Census town in Odisha, India

Sheragada is a census town in Ganjam district in the Indian state of Odisha.

==Geography==
Sheragada is located at . It has an average elevation of 27 m.

==History==
The name Sheragada is a combination of two words Sher (lion) & Gada (fort) which literally means The Fort of Lion. This place was earlier under Khindirisrunga (ଖିଣ୍ଡିରିଶୃଙ୍ଗ) or Khidisingi (ଖିଡ଼ିସିଙ୍ଗି) Mandala which comprised present day Sorada, Dharakot, Sheragada blocks of Ganjam district (also includes some parts of Mohana block of Gajapati district). In 1476, Raja Baliar Singh divided the Khidisingi kingdom into four different estates due to the early demise of his elder son. Sheragada went to his youngest son, Raja Parsuram Singh.

- Badagada – Raja Daman Singh (Baliar Singh's grandson from his eldest son)
- Dharakot – Raja Hadu Singh
- Sorada – Raja Sandhadhanu Singh (also known as Abhaya Pratap)
- Sheragada – Raja Parsuram Singh (Minor) (Represented by Raja Baliar himself).

After the British annexation of Ganjam, Sheragada Zamindari started being administered by Madras Presidency which is mentioned in List of zamindari estates in the Madras Presidency. In 1936, Sheragada merged with Orissa Province along with other Odia spoken areas of Ganjam. After the independence of India, it was administered by Odisha state.

==Educational Institutions==
- Udaya Pratap Science College
- Govt. ITI
- Odisha Adarsha Vidyalaya, Bhusunda
- Mahatma Gandhi High School
- Sripada Manjari Nodal (Govt.) Girl's High School
- Sanskrit Bidyalaya
- Boy's (Ex-Board) Primary School
- Ramachandi Primary School
- Bali Sahi Primary School
- Sitala Primary School
- Totasahi Primary School
- Ambedkar Primary School
- Vivekananda Sishu Vidya Mandir
- Saraswati Sishu Vidya Niketan
- Millenium Public School
- Mother's Public School

==Religious Places==
- Sri Jagannath Mandir
- Nrushingha Mandir
- Mahadev Mandir
- Gopinath Mandir
- Maa Ranabahuti Mandir
- Maa Sitala Mandir
- Dakhinakali Mandir
- Maa Santoshi Mandir
- Ramachandi Mandir
- Lakshmi Narayan Mandir
- Hanuman Mandir
- Hareswar Mandir
- Gundicha Mandir
- Maa Jaya Chandi Mandir
- Maa Manikeswari Mandir

==Healthcare==
- Community Health Center (CHC), Sheragada
- Government Veterinary Hospital, Sheragada

==Financial Institutions/Banks==
- State Bank of India
- Punjab National Bank
- Union Bank of India
- Odisha State Co-operative Bank
- Aska Co-operative Central Bank Ltd.

==Transport==

===Road===
Sheragada is situated in the intersection of NH-326 (Asika – Chinturu) and SH-36 which connect Sheragada to other cities and towns of Odisha.
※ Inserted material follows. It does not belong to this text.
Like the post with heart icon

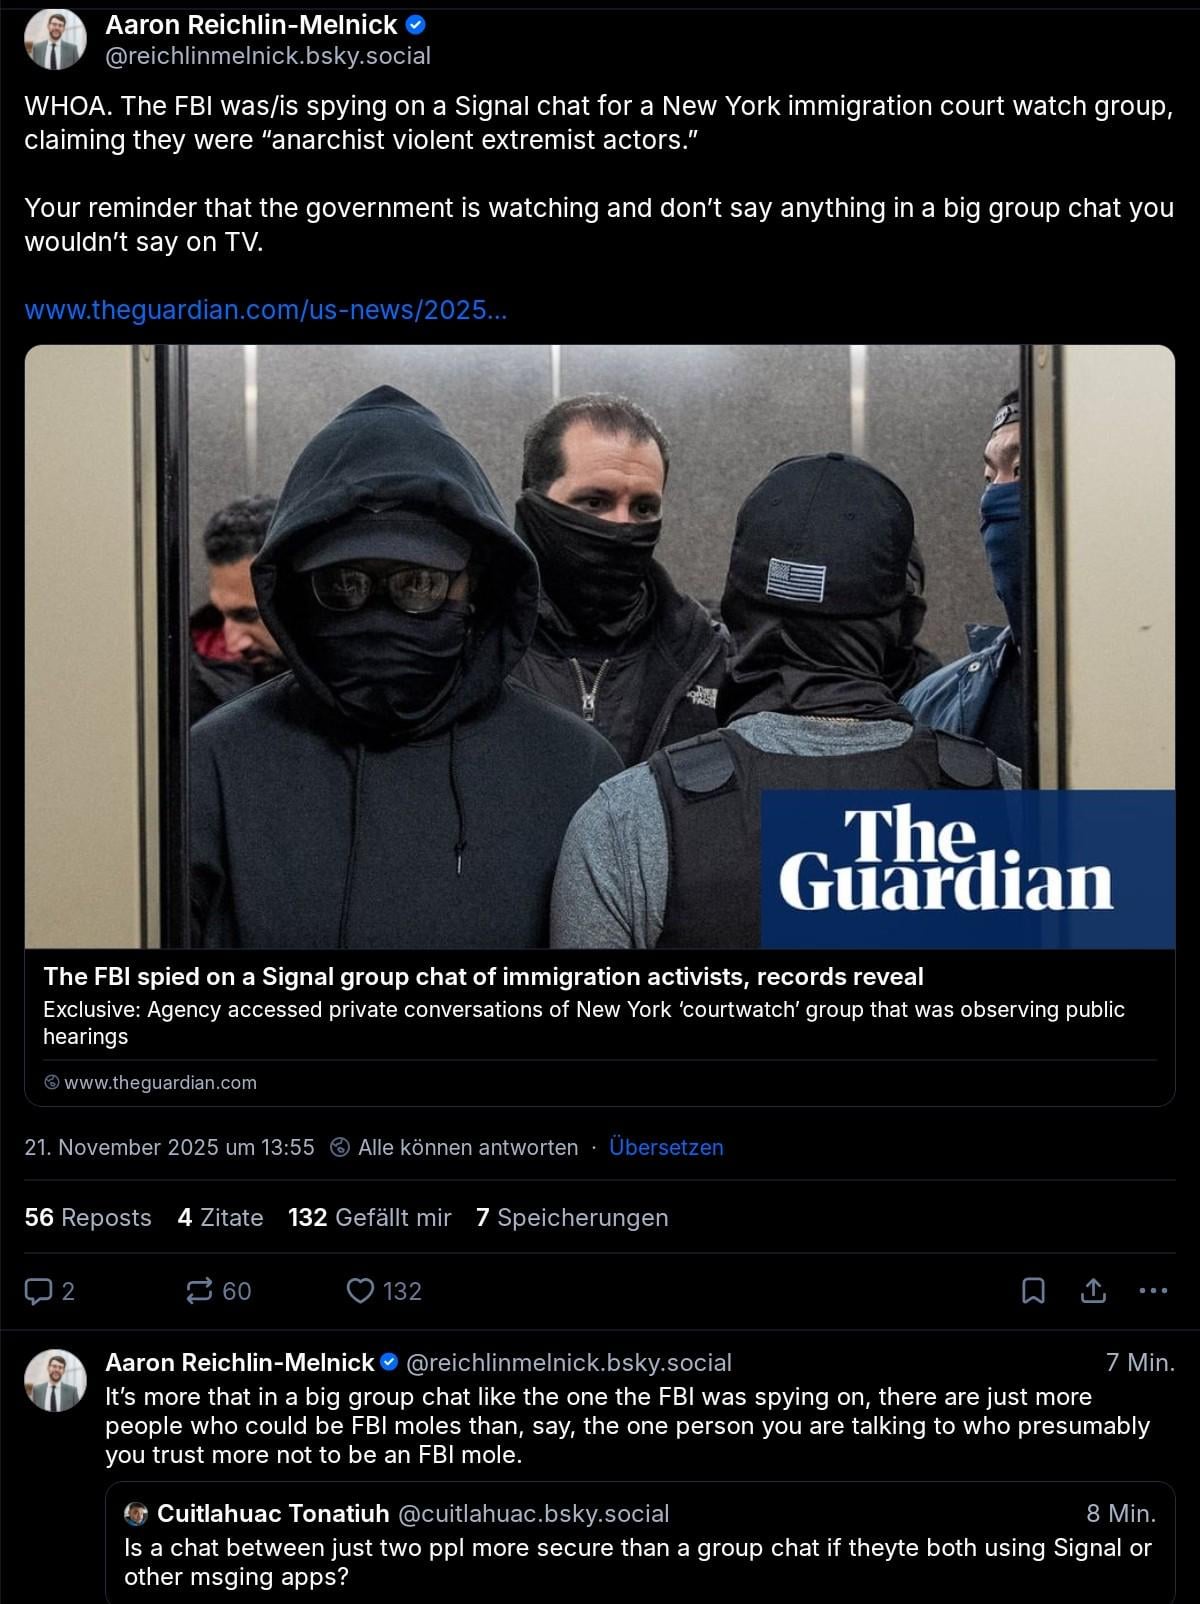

The three-wheeler auto taxies and buses are the most important mode of transportation in this town.

The commercial capital of Southern Odisha, Brahmapur is about 40 kms from Sheragada while Asika & Digapahandi is about 17 kms.

===Rail===
- Brahmapur railway station

===Air===
- Biju Patnaik Airport
- Brahmapur Airport

===Port===
- Gopalpur port

==Politics==
Sheragada comes under the Hinjili Assembly Constituency. Current MLA from Hinjili Assembly Constituency is Naveen Patnaik of BJD, the Chief Minister of Odisha who won the seat in State elections of 2014 and also in 2000, 2004 and 2009. Previous MLAs from this seat were Udayanath Nayak of INC in 1995 and in 1985, Harihar Sahu of JD in 1990, and Brundaban Nayak who won in 1980 as JNP(SC) candidate and as an INC candidate in 1977.

Hinjili is part of Aska (Lok Sabha constituency).